=== Section Start ===
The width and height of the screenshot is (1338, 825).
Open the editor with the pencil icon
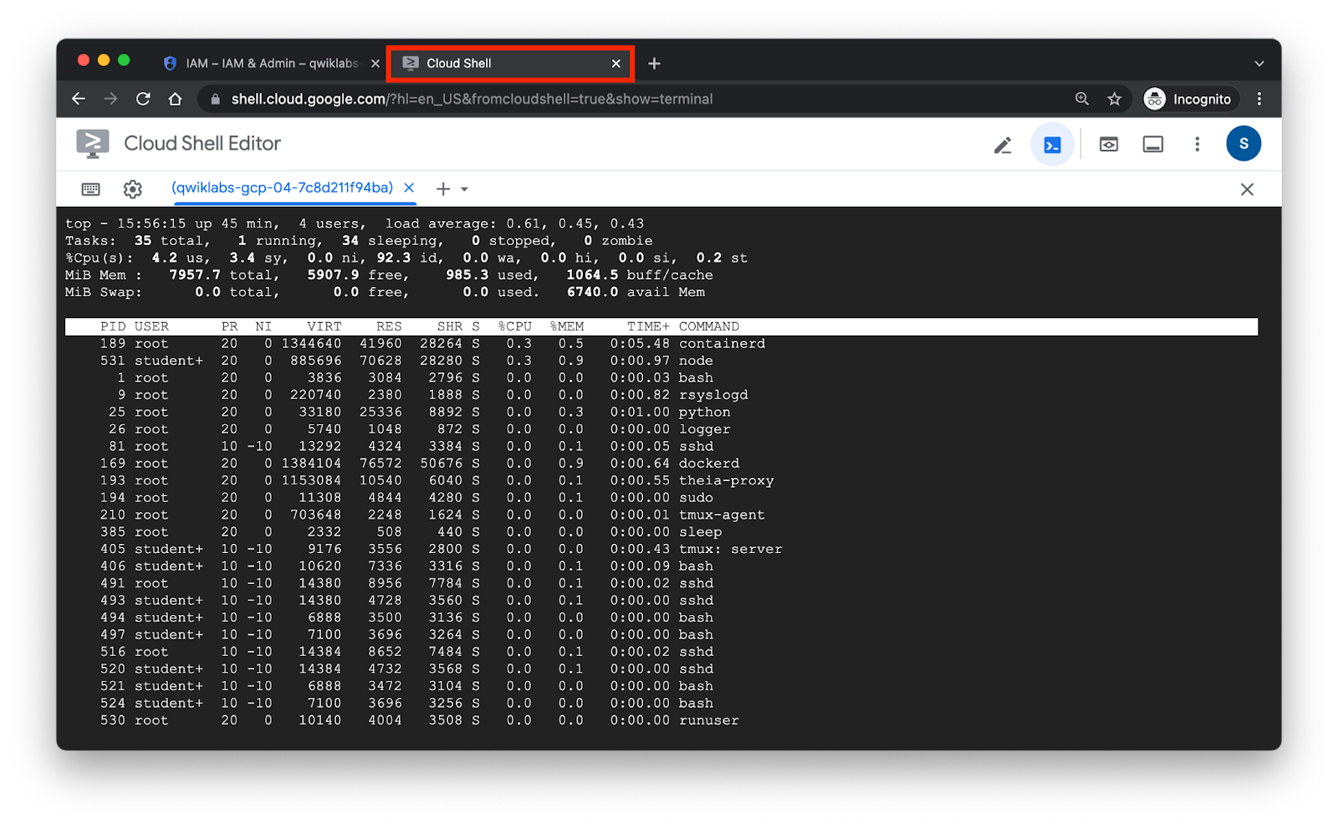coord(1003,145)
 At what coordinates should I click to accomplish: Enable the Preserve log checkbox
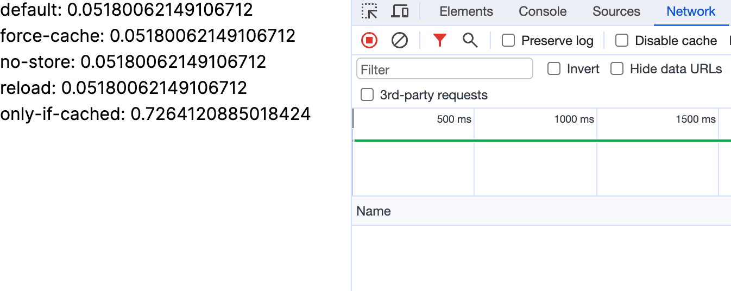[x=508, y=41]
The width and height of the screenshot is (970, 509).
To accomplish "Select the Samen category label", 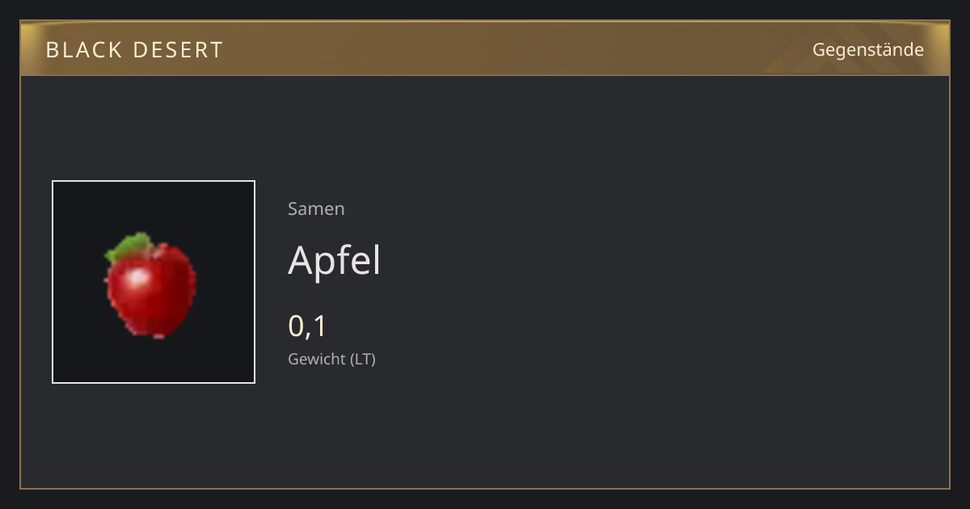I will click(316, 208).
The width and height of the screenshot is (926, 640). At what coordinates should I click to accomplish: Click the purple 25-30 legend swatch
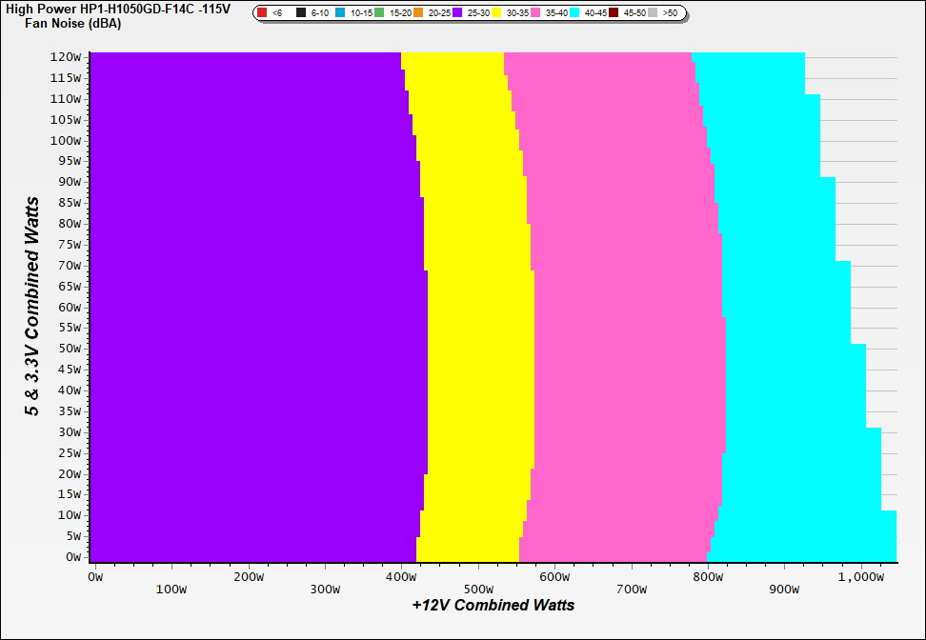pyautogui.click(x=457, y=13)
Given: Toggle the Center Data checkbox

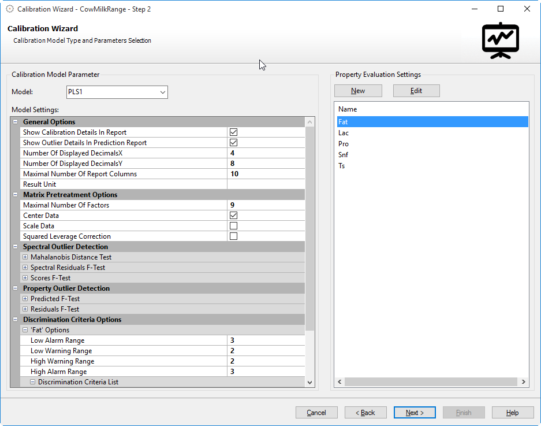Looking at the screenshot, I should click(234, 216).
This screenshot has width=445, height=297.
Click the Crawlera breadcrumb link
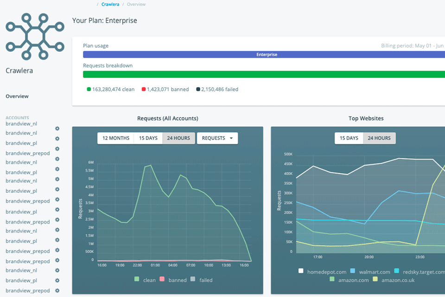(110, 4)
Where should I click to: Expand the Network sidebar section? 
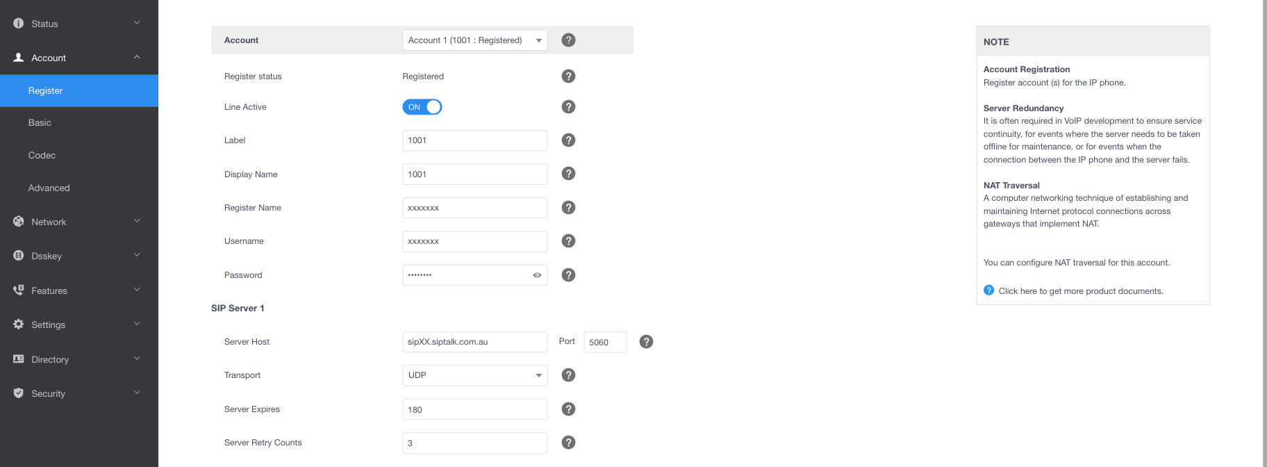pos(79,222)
=== Section End ===
Would you please repeat the lines above exactly, from the first line of the listing through the line holding "The width and height of the screenshot is (970, 509).", with nothing added and no pictures?

The width and height of the screenshot is (1338, 825).
Open the editor with the pencil icon
coord(1003,145)
 At what coordinates should I click to accomplish: Enable the Preserve log checkbox
[x=508, y=41]
The width and height of the screenshot is (970, 509).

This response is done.